Under Medicare's newest pay-for-performance program, hospitals receive rewards or penalties for meeting process performance and patient-satisfaction goals. The program, better-known as value-based purchasing, or VBP, assumes correctly that patients will fare better if hospitals improve the processes by which they deliver care.
A lot of research went into developing the VBP plan. Numerous studies showed a strong relationship between using best practices and better outcomes. What was much less clear in the medical literature was whether improving a patient's perceptions about the quality of care would have a similar impact. Recent research is divided on the question, an issue raised at last month's meeting of the Medicare Payment Advisory Commission
An analysis by Modern Healthcare
would seem to bear out the contention that something is amiss with VBP, at least as it is currently structured. Our reporters compared its rewards and penalties to the other new Medicare performance program initiated under the Patient Protection and Affordable Care Act: penalties for readmissions.

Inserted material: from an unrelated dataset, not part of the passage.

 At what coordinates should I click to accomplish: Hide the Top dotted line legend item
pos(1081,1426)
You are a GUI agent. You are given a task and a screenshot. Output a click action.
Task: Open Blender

Under the VBP program, hospitals were either rewarded or penalized up to 1% of their total Medicare reimbursement based on a suite of 13 process measures, including the government-approved hospital survey of patient satisfaction. The reward system was weighted 70% for process measures and 30% for patient satisfaction.
The second program, whose first-year results were announced in November, penalized hospitals up to 1% of reimbursement for excessive rates of readmission, a hard outcomes measure.
Our comparison found there was only a weak correlation between the VBP rewards/penalties and readmission penalties. In fact, more than 41% of the hospitals that scored best on readmissions—they received no penalty—were penalized for their performance on processes and patient satisfaction. On the other side of the spectrum, more than 42% of the hospitals that received a maximum 1% penalty on readmissions were rewarded for their process and patient-satisfaction performance.
There are numerous possible explanations for the divergence between process performance and outcomes at nearly half of all hospitals. Mortality and overall health, which have yet to be included in a Medicare rewards program, may be more important outcome measures than readmissions. The process measures used by Medicare, gleaned from reimbursement records, may not be the most important in driving outcomes. Timing may also be a factor—how much can in-hospital processes really determine readmission rates; it may be that overall system performance needs to be rewarded or penalized, not just the hospitals.
The weak link between patient satisfaction and final outcomes also needs to be taken into account. Are questions about the cleanliness or noise levels in hospitals really relevant? Does a zero on “How often did nurses explain things in a way you could understand?” translate into worse outcomes? Writing late last month in the New England Journal of Medicine, defenders of patient-satisfaction surveys—some of whom are financially involved in developing their own survey methods—vigorously defended patient experience surveys “when designed and administered appropriately.” Going farther, some analysts have criticized Medicare's rewards and penalties for being too small to influence provider behavior. The implication is that the government should move quickly to raise the stakes.
That would be a mistake. Medicare and other payers using pay-for-performance and other incentive programs must be sure they are rewarding and penalizing the right processes—ones that truly improve outcomes. And if hospitals and providers are going to be asked to throw patient satisfaction into the mix, the questions asked must not confuse feeling good with getting better.